Scleroderma

So it all began with a little weakness in my hands. Then it was a whirlwind of immense pain, fatigue, appointments, blood work, testing, and traveling to specialists. I wont bore you, you’ve experienced the same thing, but long story short, it was diagnosis diffuse systemic sclerosis AKA scleroderma. After the shock wore off and I was beginning down my path with my head held as high as I could raise it my cousin came in from Arizona for my wedding and told me about his journey. He suffered from a weird rheumatic disease like me. His came on relatively quickly like mine. We both had the same feelings about current treatments and medications that trash out your body and immune system. He told me about AP, and how he used Minocin, and how he’s been in remission since 2001. It seemed too good to be true and I started thinking “Maybe this could be my miracle too?” . My brain and science background kicked into gear.
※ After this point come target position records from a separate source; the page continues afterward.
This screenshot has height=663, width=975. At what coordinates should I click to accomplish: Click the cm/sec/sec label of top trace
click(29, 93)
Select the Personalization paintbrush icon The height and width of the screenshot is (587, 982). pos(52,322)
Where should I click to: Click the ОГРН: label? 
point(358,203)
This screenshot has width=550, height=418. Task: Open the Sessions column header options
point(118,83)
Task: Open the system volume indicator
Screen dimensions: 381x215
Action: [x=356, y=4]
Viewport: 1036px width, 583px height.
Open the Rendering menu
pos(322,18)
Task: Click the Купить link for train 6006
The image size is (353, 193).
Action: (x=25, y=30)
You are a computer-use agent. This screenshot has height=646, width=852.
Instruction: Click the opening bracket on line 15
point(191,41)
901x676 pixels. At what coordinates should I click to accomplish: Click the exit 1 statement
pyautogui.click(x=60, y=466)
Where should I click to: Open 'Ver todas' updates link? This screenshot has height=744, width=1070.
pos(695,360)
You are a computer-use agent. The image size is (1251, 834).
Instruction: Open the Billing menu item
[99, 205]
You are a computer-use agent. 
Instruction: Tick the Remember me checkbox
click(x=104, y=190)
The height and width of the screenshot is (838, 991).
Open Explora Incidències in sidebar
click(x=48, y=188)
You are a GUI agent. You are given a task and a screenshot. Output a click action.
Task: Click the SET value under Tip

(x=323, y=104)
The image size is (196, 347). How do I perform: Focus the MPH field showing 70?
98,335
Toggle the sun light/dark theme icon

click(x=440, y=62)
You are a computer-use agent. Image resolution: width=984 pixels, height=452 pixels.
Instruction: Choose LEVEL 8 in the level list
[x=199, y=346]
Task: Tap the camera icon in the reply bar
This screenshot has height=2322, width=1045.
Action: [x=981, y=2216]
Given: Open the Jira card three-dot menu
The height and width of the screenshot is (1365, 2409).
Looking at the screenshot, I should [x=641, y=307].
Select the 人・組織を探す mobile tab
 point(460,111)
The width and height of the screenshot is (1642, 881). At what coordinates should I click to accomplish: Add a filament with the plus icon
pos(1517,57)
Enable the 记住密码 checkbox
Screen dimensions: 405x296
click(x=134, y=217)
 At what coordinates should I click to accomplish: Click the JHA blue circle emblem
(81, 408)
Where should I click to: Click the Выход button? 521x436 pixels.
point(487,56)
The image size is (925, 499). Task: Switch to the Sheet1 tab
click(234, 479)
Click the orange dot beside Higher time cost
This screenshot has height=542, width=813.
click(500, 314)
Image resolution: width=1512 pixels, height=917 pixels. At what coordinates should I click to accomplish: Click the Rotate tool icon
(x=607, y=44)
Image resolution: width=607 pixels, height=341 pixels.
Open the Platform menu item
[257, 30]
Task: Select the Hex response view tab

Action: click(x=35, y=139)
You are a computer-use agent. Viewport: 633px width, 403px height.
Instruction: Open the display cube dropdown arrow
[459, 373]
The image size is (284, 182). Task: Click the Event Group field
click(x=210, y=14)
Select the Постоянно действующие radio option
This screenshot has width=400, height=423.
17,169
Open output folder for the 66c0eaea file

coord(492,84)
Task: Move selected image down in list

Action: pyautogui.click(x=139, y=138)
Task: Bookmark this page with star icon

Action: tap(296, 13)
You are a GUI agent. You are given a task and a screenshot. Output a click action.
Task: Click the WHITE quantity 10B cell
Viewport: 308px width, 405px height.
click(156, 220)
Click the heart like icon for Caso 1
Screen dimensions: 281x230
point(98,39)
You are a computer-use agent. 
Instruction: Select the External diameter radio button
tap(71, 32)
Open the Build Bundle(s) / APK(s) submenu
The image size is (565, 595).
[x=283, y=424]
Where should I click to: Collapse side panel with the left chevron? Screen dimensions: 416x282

I did the research, I read the books…could it be that simple? I contacted roadback.org and they set me up with a volunteer and a Dr list. I’m so happy I found my current doctor! I fought hard with insurance and my pharmacy and got a little caution from my doctors but I finally started taking Minocin about 5 months ago. The improvement started in about 6 weeks and soon after I’m getting lower CRP numbers and sed rates. Now I’m getting normal results and I feel awesome (not perfect but who’s perfect?) I want to shout to everyone I see that this treatment was a lifesaver. I swore to my self that I would post my story good or bad after this and I was so depressed and hopeless and sick, I was betting it was going to be bad. I couldn’t (until it happened to me) believe that this would work and be my miracle too. I’m a skeptic and it just sounded too much like people were drinking the kool-aid together. My closing statement to the rest of the skeptics: contact roadback, find a great doctor, try AP, and wait for your miracle.